Мальчик удивлялся тому, как обманывала, оказывается живущих на том, прошлом свете подслеповатая Гульсум-халфа, пугавшая тем, что Мункар и Накир по смерти начинают допрос о прожитом — один при молоте, другой при наковальне. Сказал неправду — становись лепёшкой! Ещё раз соврал — выбьют в пыль! — нет, напротив, этот говорил так сладко, и под каждый глажок приговаривал: «Вах-вах-вах!» Потом он и вовсе снял с мальчика одежду, и когда, медленно закатывая глаза, как будто выискивая наощупь все оставшиеся в теле грехи, он коснулся одной потной рукой ягодицы, а другой — шершавой — чучака, и вдруг воскликнул: «Вах-вах — бюль-бюль!» — из соседней залы раздалась медленно-сладкая музыка, под которую служители божьи учили его прежде танцевать. Ангел божий сбросил халат и не крылатой спиной, но волосатой грудью прижался к лопаткам мальчика и закружил его во всё убыстряющемся танце. Голова мальчика кружилась, и он не знал — что делать. В это время ангел божий развязал последнее полотенце на своём поясе, и мальчик, увидевший то, что рвётся к нему, в испуге зашептал свою единственную молитву о Боге, который не рождён и не рожает и с которым никто не может сравниться.
Музыка уже превратилась в один-единственный колотящийся в сердце барабан и вдруг, на излёте, дверь с треском разверзлась нараспашку, в неё влетела в белых одеждах… мальчик уже не знал кто это. От голого стыда он метнулся к окну и, надрезая обломками стекла свою зудящую кожу, исчез в саду…
…Там в самой его глухой глубине, прикрыв свою наготу инжирным листом, разбухшим от крови и ворочаясь в предвечернем кровавом бреду, он думал о том, куда умирают люди на том свете… Разве обратно к мачехе Гульсум-халфе?!
2… В толпе началось брожение. Папахи замелькали огромными чёрными мухами под сумасводным солнцем, и тогда он поспешил закрыть это собрание якобы на время полдневной мусульманской молитвы, сам же поспешил в белый шатёр к сотенному казачьего железнодорожного охранно-карательного отряда, дабы предупредить того о возможных беспорядках.
Остаток дня до позднего вечера он отвечал, как удод, на вопросы этой пёстрой стаи, но уже в присутствии трёх десятков конных казаков, спавших на гарцующих под беспощадным солнцем ахал-текинцах, а ночью просыпался на каждый шорох и каждое песочное дуновение ветра, ожидая резни, столь же неотвратимой, как дневная отрезанно-кровавая голова в здешнем небе; но ночь прошла без происшествий, и лишь к рассвету казачий отряд был поднят по тревоге, поскольку все строители-туземцы, оказалось, сбежали ночью в пустыню, воткнув на окраине лагеря две рельсы в песок и обвязав их тремя шпалами, как ступенями в небо…

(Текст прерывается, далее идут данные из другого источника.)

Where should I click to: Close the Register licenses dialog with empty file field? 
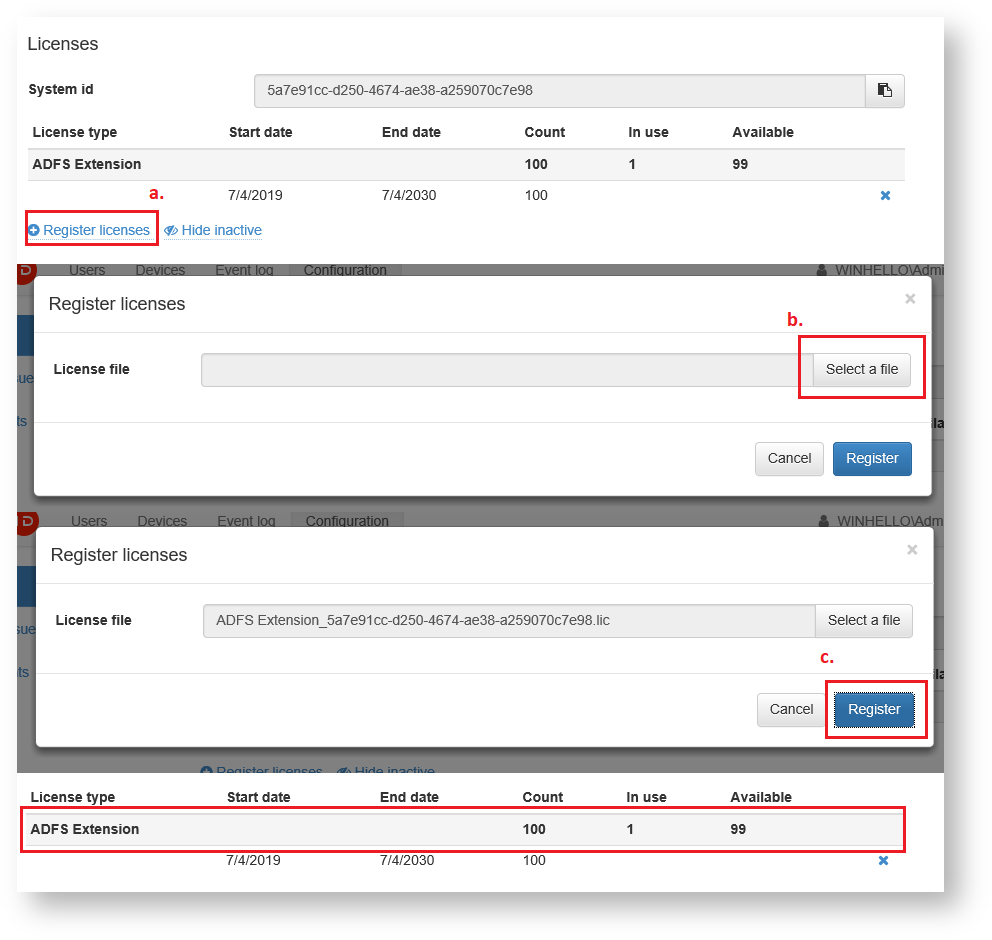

Дюжинами отряд был пущен в погоню по всем восьми сторонам, и лишь четверть дюжин вернулось к полудню с тремя десятками избитых вусмерть туземцев. Остальных казаков перерезали в песках безжалостные йомуты и через пару ночей, бог весть как, подбросили в лагерь их закопчённые в песке и на солнце головы. Тогда было решено поступить точно также с тридцатью захваченными беглецами, и тридцать голов было бы выставлено, как обычно на базарной площади Мерва, когда бы не он.
Карты Таврота сказали ему, что тридцать этих беглецов, тридцать этих приговорённых и станут прокладывать ту дорогу, что им предписала их смерть, что к ним, к этим тридцати станут прибиваться их братья, их отцы, их сыновья, а приговор… Головы в Мерве не перестают быть головами в Байрам-Али. Лишь бы держава крепла и расширялась.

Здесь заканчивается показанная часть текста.